🤖 AI Summary
Industrial robotic insertion of flexible flat cables (FFCs) demands sub-millimeter precision, yet their high deformability introduces significant operational uncertainty. Conventional approaches rely on manually engineered trajectories, while direct reinforcement learning (RL) training in real environments poses safety hazards and risks of equipment damage.
Method: We propose a foundation-model-based Sim2Real transfer framework: SAM2 and vision-language models generate zero-shot segmentation masks to enable teaching-free, contactless visual feature extraction and policy training in simulation. The RL policy, trained solely in simulation, transfers zero-shot to the physical domain without fine-tuning.
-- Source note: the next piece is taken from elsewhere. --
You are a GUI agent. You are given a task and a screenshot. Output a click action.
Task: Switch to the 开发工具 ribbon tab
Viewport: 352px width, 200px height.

Results: Experiments demonstrate successful high-precision FFC insertion on a real production line. Training efficiency is substantially improved, and all risks of hardware damage are eliminated. Our approach establishes a scalable, robust paradigm for automated assembly of highly deformable components.
📝 Abstract
The industrial insertion of flexible flat cables (FFCs) into receptacles presents a significant challenge owing to the need for submillimeter precision when handling the deformable cables. In manufacturing processes, FFC insertion with robotic manipulators often requires laborious human-guided trajectory generation. While Reinforcement Learning (RL) offers a solution to automate this task without modeling complex properties of FFCs, the nondeterminism caused by the deformability of FFCs requires significant efforts and time on training. Moreover, training directly in a real environment is dangerous as industrial robots move fast and possess no safety measure. We propose an RL algorithm for FFC insertion that leverages a foundation model-based real-to-sim approach to reduce the training time and eliminate the risk of physical damages to robots and surroundings. Training is done entirely in simulation, allowing for random exploration without the risk of physical damages. Sim-to-real transfer is achieved through semantic segmentation masks which leave only those visual features relevant to the insertion tasks such as the geometric and spatial information of the cables and receptacles. To enhance generality, we use a foundation model, Segment Anything Model 2 (SAM2). To eleminate human intervention, we employ a Vision-Language Model (VLM) to automate the initial prompting of SAM2 to find segmentation masks. In the experiments, our method exhibits zero-shot capabilities, which enable direct deployments to real environments without fine-tuning.